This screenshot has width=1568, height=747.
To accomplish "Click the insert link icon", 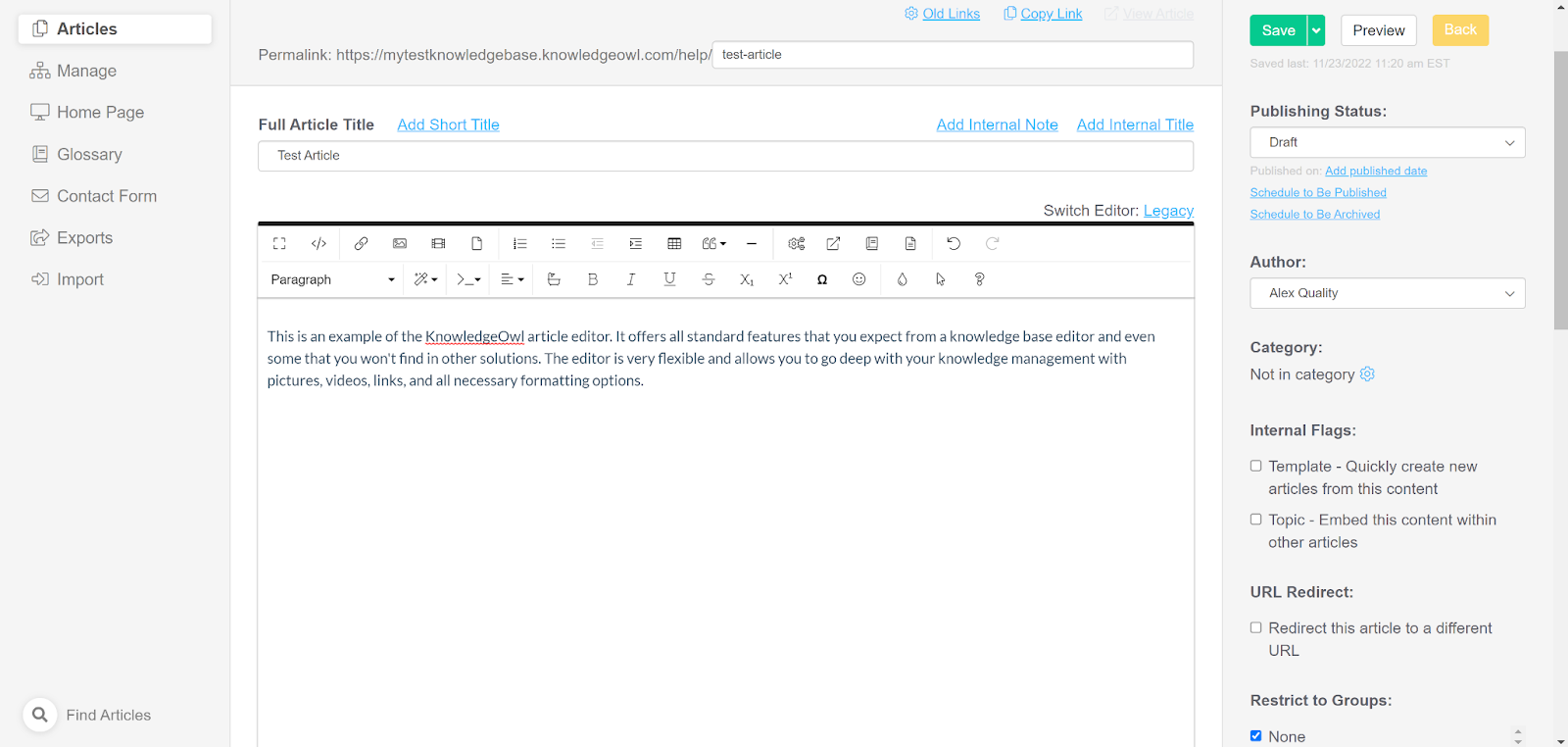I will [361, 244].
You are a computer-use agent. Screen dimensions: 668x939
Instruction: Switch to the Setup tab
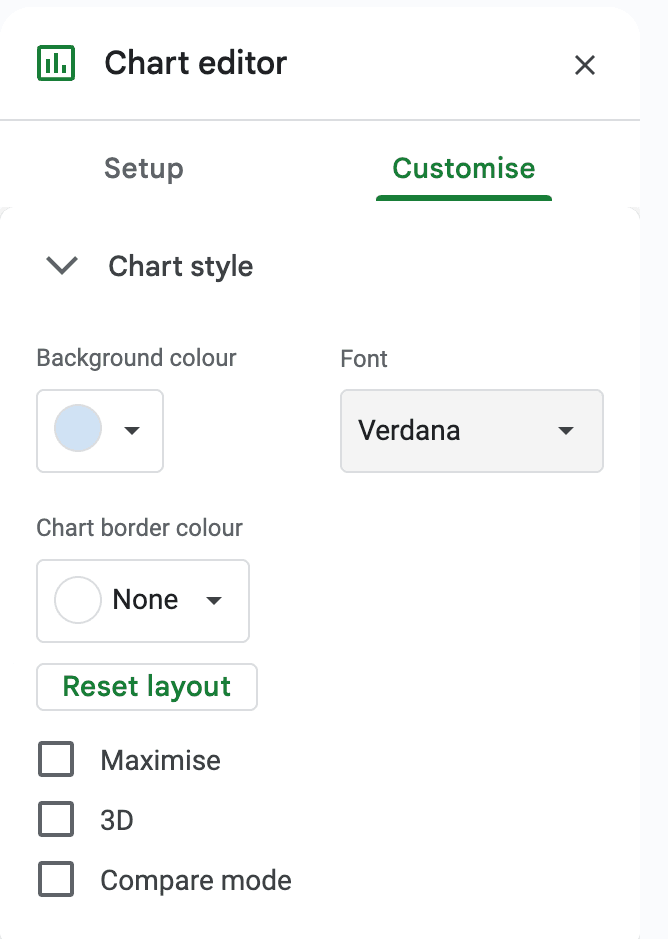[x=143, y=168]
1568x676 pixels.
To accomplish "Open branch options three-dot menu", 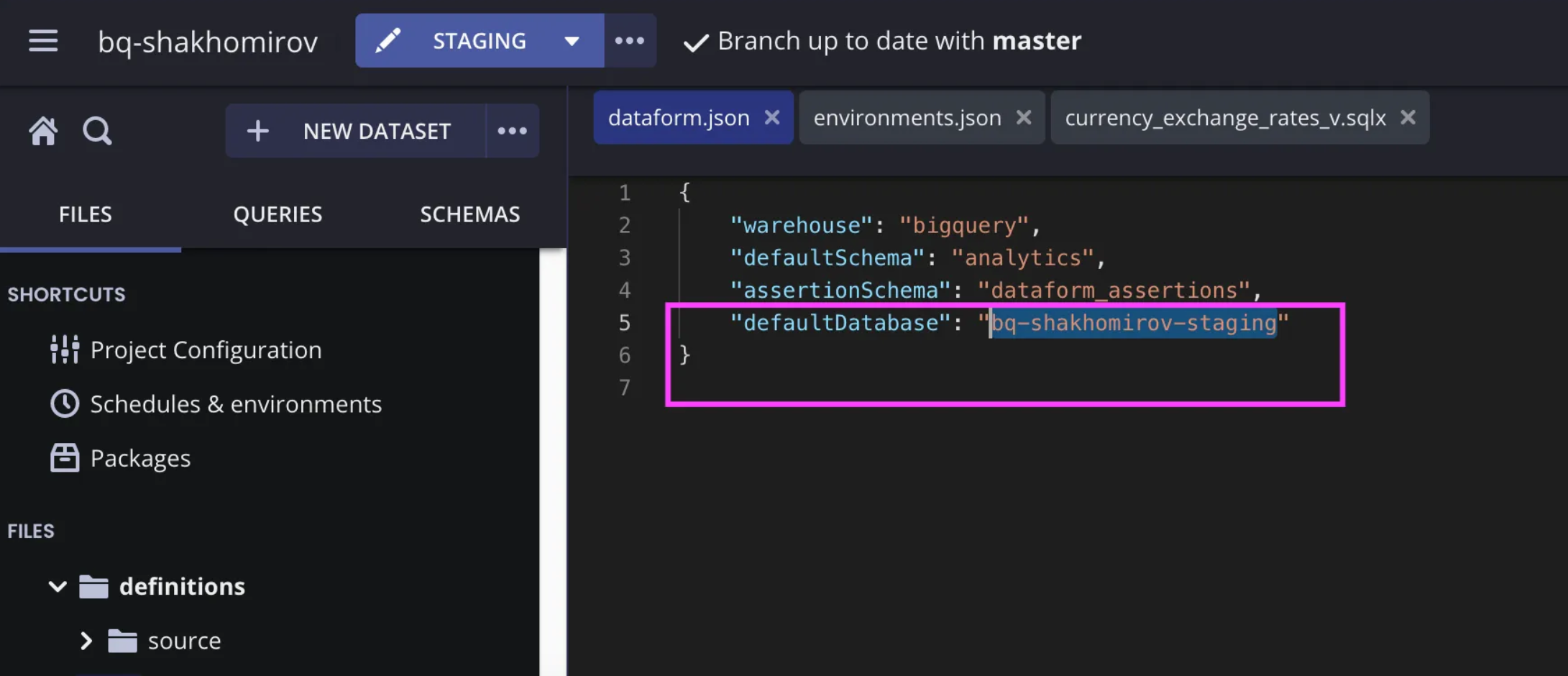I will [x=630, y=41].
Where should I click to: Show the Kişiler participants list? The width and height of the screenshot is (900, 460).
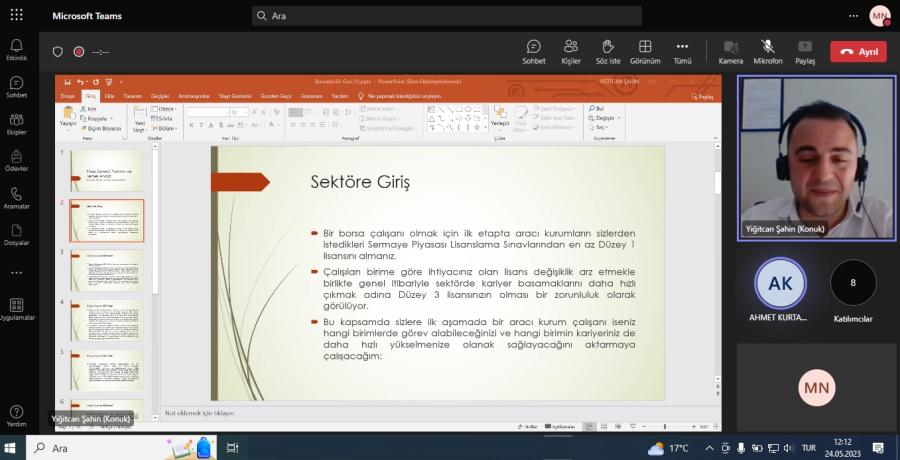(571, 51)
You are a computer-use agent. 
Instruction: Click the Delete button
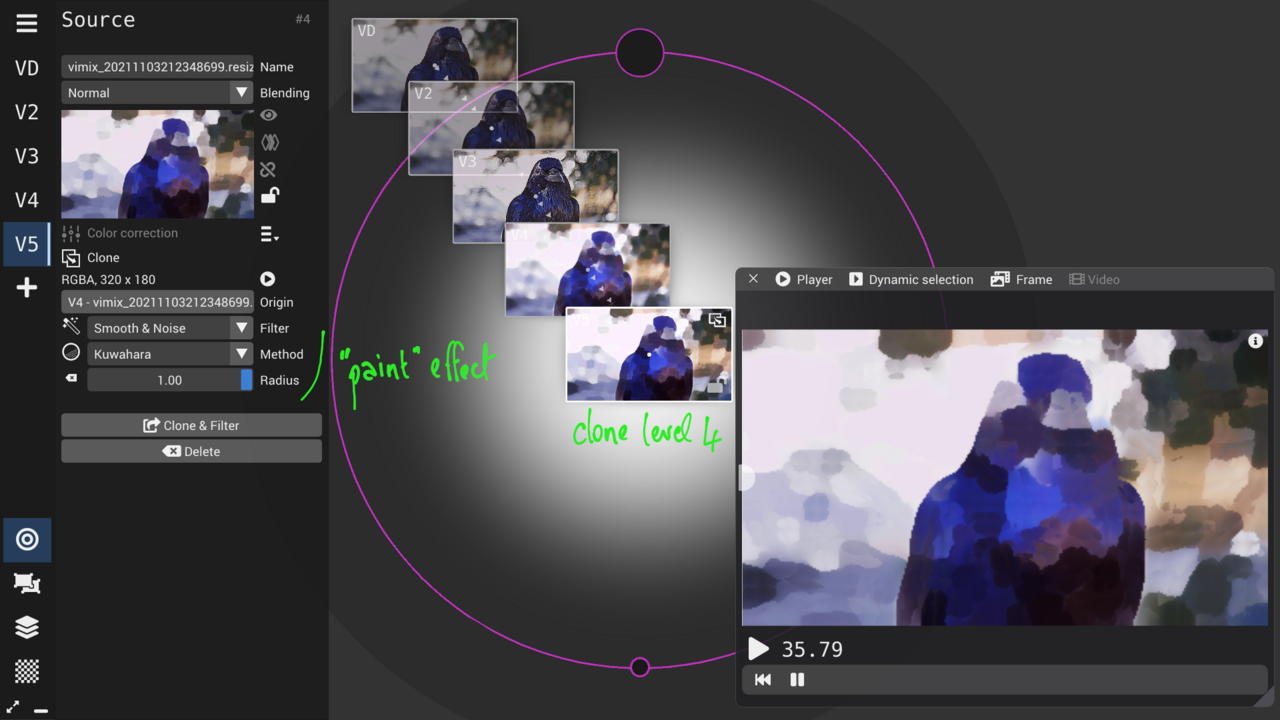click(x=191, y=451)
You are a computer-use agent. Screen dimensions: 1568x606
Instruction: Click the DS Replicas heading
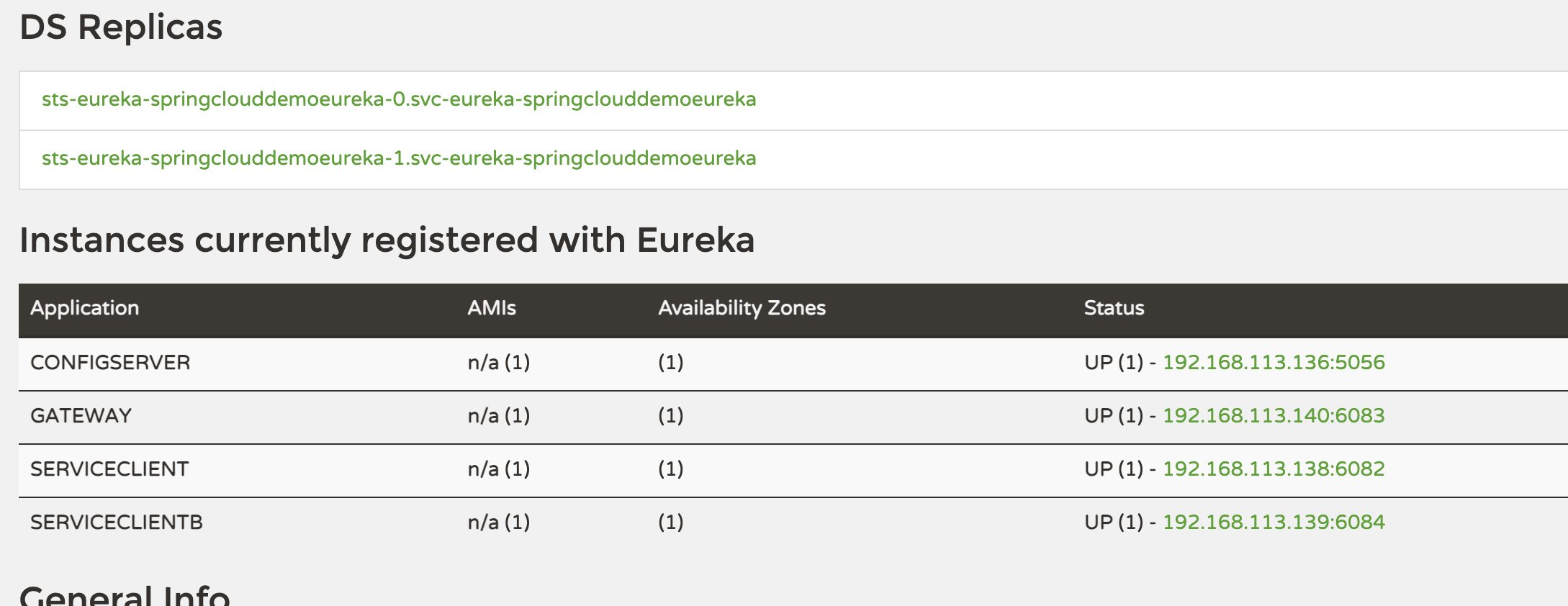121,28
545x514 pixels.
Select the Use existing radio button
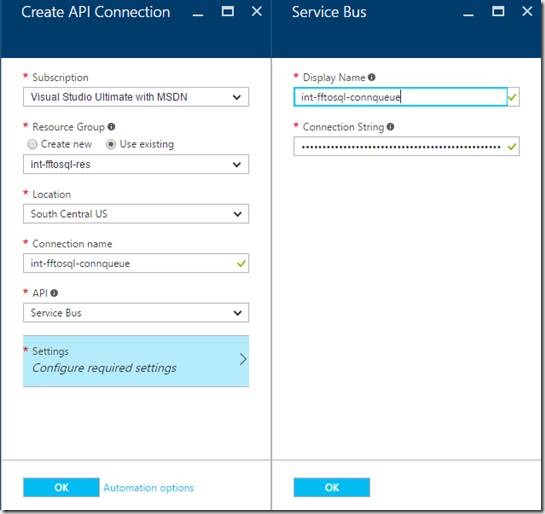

· · · · ·

▶ [WHAT YOU HAVE TO DO]: State how many lines in the records above contain the word "dimensions". Give nothing but the number.

▶ [COMPLETED TASK]: 2